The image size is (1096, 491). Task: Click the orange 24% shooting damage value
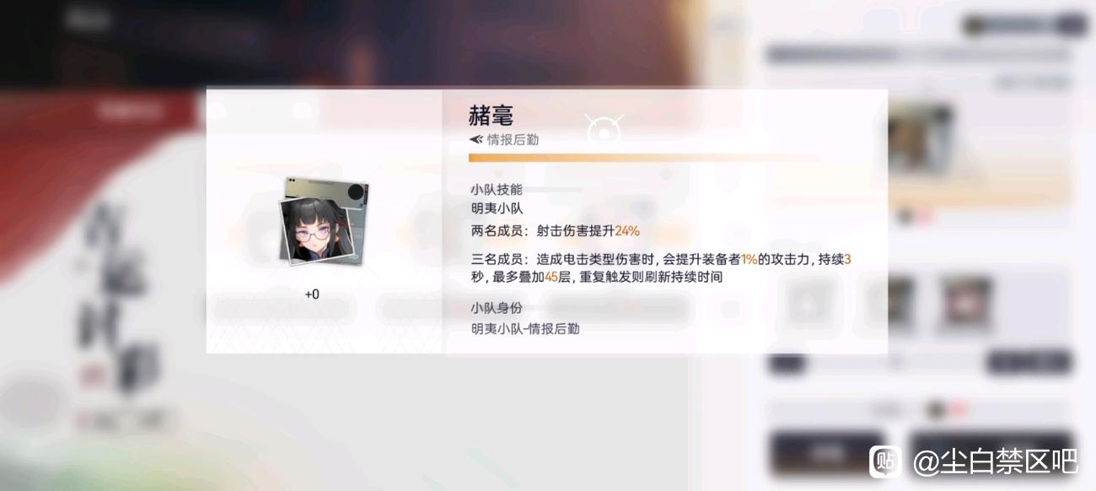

--

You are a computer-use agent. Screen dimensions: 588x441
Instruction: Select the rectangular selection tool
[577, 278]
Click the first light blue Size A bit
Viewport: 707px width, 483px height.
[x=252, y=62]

__STATED GOAL__
Switch "light blue" to "dark blue" in the stretch of entries from the line containing "Click the first light blue Size A bit" through the line containing "[x=252, y=62]", and write out only those lines with everything else unchanged.

__ANSWER TO THE PROBLEM__
Click the first dark blue Size A bit
Viewport: 707px width, 483px height.
[x=252, y=62]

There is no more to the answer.